### [WHAT IS REQUIRED]
Reproduce all of the material below word for word.

### [Records from a data collection]

********

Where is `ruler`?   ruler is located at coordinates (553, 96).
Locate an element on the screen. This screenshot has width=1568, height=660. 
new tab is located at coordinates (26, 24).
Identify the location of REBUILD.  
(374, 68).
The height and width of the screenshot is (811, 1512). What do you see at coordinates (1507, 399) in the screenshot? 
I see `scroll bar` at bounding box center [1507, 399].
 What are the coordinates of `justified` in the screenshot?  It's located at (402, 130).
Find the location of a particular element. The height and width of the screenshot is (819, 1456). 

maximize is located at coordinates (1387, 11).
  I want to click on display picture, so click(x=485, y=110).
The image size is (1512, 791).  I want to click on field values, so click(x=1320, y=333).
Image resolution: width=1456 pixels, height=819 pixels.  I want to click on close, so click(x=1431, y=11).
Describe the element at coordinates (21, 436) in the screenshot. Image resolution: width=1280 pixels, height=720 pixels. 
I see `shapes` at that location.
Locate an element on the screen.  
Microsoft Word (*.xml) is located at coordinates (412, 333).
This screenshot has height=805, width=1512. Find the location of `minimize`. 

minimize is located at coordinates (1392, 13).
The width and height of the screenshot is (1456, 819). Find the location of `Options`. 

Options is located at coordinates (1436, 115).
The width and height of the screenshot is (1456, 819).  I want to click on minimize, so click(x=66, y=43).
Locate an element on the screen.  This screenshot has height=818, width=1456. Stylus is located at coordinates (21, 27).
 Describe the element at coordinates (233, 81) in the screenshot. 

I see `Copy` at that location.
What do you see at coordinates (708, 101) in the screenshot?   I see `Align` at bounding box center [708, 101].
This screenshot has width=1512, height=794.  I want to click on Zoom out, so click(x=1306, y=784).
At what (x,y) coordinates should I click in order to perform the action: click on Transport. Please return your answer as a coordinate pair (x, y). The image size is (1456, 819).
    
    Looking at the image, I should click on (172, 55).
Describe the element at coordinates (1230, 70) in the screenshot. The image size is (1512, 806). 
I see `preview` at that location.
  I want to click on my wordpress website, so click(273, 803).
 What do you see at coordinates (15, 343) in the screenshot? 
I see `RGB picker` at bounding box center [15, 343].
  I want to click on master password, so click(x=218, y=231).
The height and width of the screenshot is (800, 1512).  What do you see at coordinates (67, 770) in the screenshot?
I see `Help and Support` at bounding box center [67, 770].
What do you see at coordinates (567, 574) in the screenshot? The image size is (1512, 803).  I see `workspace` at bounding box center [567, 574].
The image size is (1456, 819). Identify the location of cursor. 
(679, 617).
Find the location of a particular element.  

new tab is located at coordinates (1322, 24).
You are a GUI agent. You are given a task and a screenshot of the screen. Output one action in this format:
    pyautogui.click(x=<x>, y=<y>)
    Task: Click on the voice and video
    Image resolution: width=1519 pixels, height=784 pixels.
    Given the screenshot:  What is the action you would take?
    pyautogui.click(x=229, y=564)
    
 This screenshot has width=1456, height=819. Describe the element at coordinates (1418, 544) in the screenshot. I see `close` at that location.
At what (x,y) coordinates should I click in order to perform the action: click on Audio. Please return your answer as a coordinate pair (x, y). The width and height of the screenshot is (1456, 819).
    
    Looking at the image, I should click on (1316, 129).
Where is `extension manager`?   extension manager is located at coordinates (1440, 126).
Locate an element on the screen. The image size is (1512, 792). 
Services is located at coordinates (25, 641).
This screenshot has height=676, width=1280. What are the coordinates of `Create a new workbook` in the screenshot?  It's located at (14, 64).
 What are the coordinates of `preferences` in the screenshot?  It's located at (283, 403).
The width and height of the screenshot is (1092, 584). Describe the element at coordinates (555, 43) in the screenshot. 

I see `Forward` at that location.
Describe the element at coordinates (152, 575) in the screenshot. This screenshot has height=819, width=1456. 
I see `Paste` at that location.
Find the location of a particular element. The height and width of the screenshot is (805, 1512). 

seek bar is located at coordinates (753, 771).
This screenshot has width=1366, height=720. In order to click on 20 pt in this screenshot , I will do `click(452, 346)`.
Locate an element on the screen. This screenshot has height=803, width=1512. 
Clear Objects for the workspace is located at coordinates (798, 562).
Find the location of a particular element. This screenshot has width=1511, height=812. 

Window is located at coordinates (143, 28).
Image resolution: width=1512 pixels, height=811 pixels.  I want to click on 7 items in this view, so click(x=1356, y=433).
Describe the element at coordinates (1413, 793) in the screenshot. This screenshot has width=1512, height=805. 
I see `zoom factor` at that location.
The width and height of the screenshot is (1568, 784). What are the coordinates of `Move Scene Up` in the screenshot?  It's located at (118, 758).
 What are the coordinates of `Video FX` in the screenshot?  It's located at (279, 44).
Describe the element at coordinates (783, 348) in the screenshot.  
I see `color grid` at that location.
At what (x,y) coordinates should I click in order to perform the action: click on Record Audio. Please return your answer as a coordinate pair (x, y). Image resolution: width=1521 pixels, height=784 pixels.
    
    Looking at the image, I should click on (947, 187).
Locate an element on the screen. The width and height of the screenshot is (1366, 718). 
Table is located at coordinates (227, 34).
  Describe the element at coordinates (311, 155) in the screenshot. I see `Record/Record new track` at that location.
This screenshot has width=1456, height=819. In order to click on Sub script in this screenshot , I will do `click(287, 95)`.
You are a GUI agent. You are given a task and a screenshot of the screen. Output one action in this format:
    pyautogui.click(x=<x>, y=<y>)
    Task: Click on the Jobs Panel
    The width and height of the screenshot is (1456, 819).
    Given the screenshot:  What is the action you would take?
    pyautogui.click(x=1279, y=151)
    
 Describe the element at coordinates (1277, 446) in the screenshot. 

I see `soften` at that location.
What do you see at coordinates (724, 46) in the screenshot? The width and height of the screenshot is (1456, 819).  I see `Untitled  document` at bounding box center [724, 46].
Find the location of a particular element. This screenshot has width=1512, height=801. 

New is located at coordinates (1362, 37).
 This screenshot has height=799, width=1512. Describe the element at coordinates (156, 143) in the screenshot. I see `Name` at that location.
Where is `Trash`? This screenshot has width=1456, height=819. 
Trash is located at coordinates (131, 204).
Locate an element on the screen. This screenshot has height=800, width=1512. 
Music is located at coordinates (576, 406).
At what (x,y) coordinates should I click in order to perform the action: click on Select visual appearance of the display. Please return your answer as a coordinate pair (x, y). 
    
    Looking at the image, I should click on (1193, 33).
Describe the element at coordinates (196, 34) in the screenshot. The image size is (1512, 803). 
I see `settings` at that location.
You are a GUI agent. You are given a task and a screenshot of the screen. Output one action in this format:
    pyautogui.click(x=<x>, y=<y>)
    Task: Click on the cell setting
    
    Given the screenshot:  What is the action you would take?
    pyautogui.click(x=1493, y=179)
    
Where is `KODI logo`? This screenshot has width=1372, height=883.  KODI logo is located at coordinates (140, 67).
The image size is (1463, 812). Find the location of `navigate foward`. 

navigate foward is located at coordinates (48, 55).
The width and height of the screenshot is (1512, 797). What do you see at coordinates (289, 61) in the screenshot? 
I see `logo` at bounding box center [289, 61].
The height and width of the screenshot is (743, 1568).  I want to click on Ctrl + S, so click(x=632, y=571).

********

### [RESULT OF THIS TASK]
Where is `ruler`?   ruler is located at coordinates (553, 96).
Locate an element on the screen. This screenshot has width=1568, height=660. 
new tab is located at coordinates (26, 24).
Identify the location of REBUILD.  
(374, 68).
The height and width of the screenshot is (811, 1512). What do you see at coordinates (1507, 399) in the screenshot? 
I see `scroll bar` at bounding box center [1507, 399].
 What are the coordinates of `justified` in the screenshot?  It's located at (402, 130).
Find the location of a particular element. The height and width of the screenshot is (819, 1456). 

maximize is located at coordinates (1387, 11).
  I want to click on display picture, so click(x=485, y=110).
The image size is (1512, 791).  I want to click on field values, so click(x=1320, y=333).
Image resolution: width=1456 pixels, height=819 pixels.  I want to click on close, so click(x=1431, y=11).
Describe the element at coordinates (21, 436) in the screenshot. Image resolution: width=1280 pixels, height=720 pixels. 
I see `shapes` at that location.
Locate an element on the screen.  
Microsoft Word (*.xml) is located at coordinates (412, 333).
This screenshot has height=805, width=1512. Find the location of `minimize`. 

minimize is located at coordinates (1392, 13).
The width and height of the screenshot is (1456, 819). Find the location of `Options`. 

Options is located at coordinates (1436, 115).
The width and height of the screenshot is (1456, 819).  I want to click on minimize, so click(x=66, y=43).
Locate an element on the screen.  This screenshot has height=818, width=1456. Stylus is located at coordinates (21, 27).
 Describe the element at coordinates (233, 81) in the screenshot. 

I see `Copy` at that location.
What do you see at coordinates (708, 101) in the screenshot?   I see `Align` at bounding box center [708, 101].
This screenshot has width=1512, height=794.  I want to click on Zoom out, so click(x=1306, y=784).
At what (x,y) coordinates should I click in order to perform the action: click on Transport. Please return your answer as a coordinate pair (x, y). The image size is (1456, 819).
    
    Looking at the image, I should click on (172, 55).
Describe the element at coordinates (1230, 70) in the screenshot. The image size is (1512, 806). 
I see `preview` at that location.
  I want to click on my wordpress website, so click(273, 803).
 What do you see at coordinates (15, 343) in the screenshot? 
I see `RGB picker` at bounding box center [15, 343].
  I want to click on master password, so click(x=218, y=231).
The height and width of the screenshot is (800, 1512).  What do you see at coordinates (67, 770) in the screenshot?
I see `Help and Support` at bounding box center [67, 770].
What do you see at coordinates (567, 574) in the screenshot? The image size is (1512, 803).  I see `workspace` at bounding box center [567, 574].
The image size is (1456, 819). Identify the location of cursor. 
(679, 617).
Find the location of a particular element.  

new tab is located at coordinates (1322, 24).
You are a GUI agent. You are given a task and a screenshot of the screen. Output one action in this format:
    pyautogui.click(x=<x>, y=<y>)
    Task: Click on the voice and video
    Image resolution: width=1519 pixels, height=784 pixels.
    Given the screenshot:  What is the action you would take?
    pyautogui.click(x=229, y=564)
    
 This screenshot has width=1456, height=819. Describe the element at coordinates (1418, 544) in the screenshot. I see `close` at that location.
At what (x,y) coordinates should I click in order to perform the action: click on Audio. Please return your answer as a coordinate pair (x, y). The width and height of the screenshot is (1456, 819).
    
    Looking at the image, I should click on (1316, 129).
Where is `extension manager`?   extension manager is located at coordinates (1440, 126).
Locate an element on the screen. The image size is (1512, 792). 
Services is located at coordinates (25, 641).
This screenshot has height=676, width=1280. What are the coordinates of `Create a new workbook` in the screenshot?  It's located at (14, 64).
 What are the coordinates of `preferences` in the screenshot?  It's located at (283, 403).
The width and height of the screenshot is (1092, 584). Describe the element at coordinates (555, 43) in the screenshot. 

I see `Forward` at that location.
Describe the element at coordinates (152, 575) in the screenshot. This screenshot has height=819, width=1456. 
I see `Paste` at that location.
Find the location of a particular element. The height and width of the screenshot is (805, 1512). 

seek bar is located at coordinates (753, 771).
This screenshot has width=1366, height=720. In order to click on 20 pt in this screenshot , I will do `click(452, 346)`.
Locate an element on the screen. This screenshot has height=803, width=1512. 
Clear Objects for the workspace is located at coordinates (798, 562).
Find the location of a particular element. This screenshot has width=1511, height=812. 

Window is located at coordinates (143, 28).
Image resolution: width=1512 pixels, height=811 pixels.  I want to click on 7 items in this view, so click(x=1356, y=433).
Describe the element at coordinates (1413, 793) in the screenshot. This screenshot has width=1512, height=805. 
I see `zoom factor` at that location.
The width and height of the screenshot is (1568, 784). What are the coordinates of `Move Scene Up` in the screenshot?  It's located at (118, 758).
 What are the coordinates of `Video FX` in the screenshot?  It's located at (279, 44).
Describe the element at coordinates (783, 348) in the screenshot.  
I see `color grid` at that location.
At what (x,y) coordinates should I click in order to perform the action: click on Record Audio. Please return your answer as a coordinate pair (x, y). Image resolution: width=1521 pixels, height=784 pixels.
    
    Looking at the image, I should click on (947, 187).
Locate an element on the screen. The width and height of the screenshot is (1366, 718). 
Table is located at coordinates (227, 34).
  Describe the element at coordinates (311, 155) in the screenshot. I see `Record/Record new track` at that location.
This screenshot has width=1456, height=819. In order to click on Sub script in this screenshot , I will do `click(287, 95)`.
You are a GUI agent. You are given a task and a screenshot of the screen. Output one action in this format:
    pyautogui.click(x=<x>, y=<y>)
    Task: Click on the Jobs Panel
    The width and height of the screenshot is (1456, 819).
    Given the screenshot:  What is the action you would take?
    pyautogui.click(x=1279, y=151)
    
 Describe the element at coordinates (1277, 446) in the screenshot. 

I see `soften` at that location.
What do you see at coordinates (724, 46) in the screenshot? The width and height of the screenshot is (1456, 819).  I see `Untitled  document` at bounding box center [724, 46].
Find the location of a particular element. This screenshot has width=1512, height=801. 

New is located at coordinates (1362, 37).
 This screenshot has height=799, width=1512. Describe the element at coordinates (156, 143) in the screenshot. I see `Name` at that location.
Where is `Trash`? This screenshot has width=1456, height=819. 
Trash is located at coordinates (131, 204).
Locate an element on the screen. This screenshot has height=800, width=1512. 
Music is located at coordinates (576, 406).
At what (x,y) coordinates should I click in order to perform the action: click on Select visual appearance of the display. Please return your answer as a coordinate pair (x, y). 
    
    Looking at the image, I should click on (1193, 33).
Describe the element at coordinates (196, 34) in the screenshot. The image size is (1512, 803). 
I see `settings` at that location.
You are a GUI agent. You are given a task and a screenshot of the screen. Output one action in this format:
    pyautogui.click(x=<x>, y=<y>)
    Task: Click on the cell setting
    
    Given the screenshot:  What is the action you would take?
    pyautogui.click(x=1493, y=179)
    
Where is `KODI logo`? This screenshot has width=1372, height=883.  KODI logo is located at coordinates (140, 67).
The image size is (1463, 812). Find the location of `navigate foward`. 

navigate foward is located at coordinates (48, 55).
The width and height of the screenshot is (1512, 797). What do you see at coordinates (289, 61) in the screenshot? 
I see `logo` at bounding box center [289, 61].
The height and width of the screenshot is (743, 1568).  I want to click on Ctrl + S, so click(x=632, y=571).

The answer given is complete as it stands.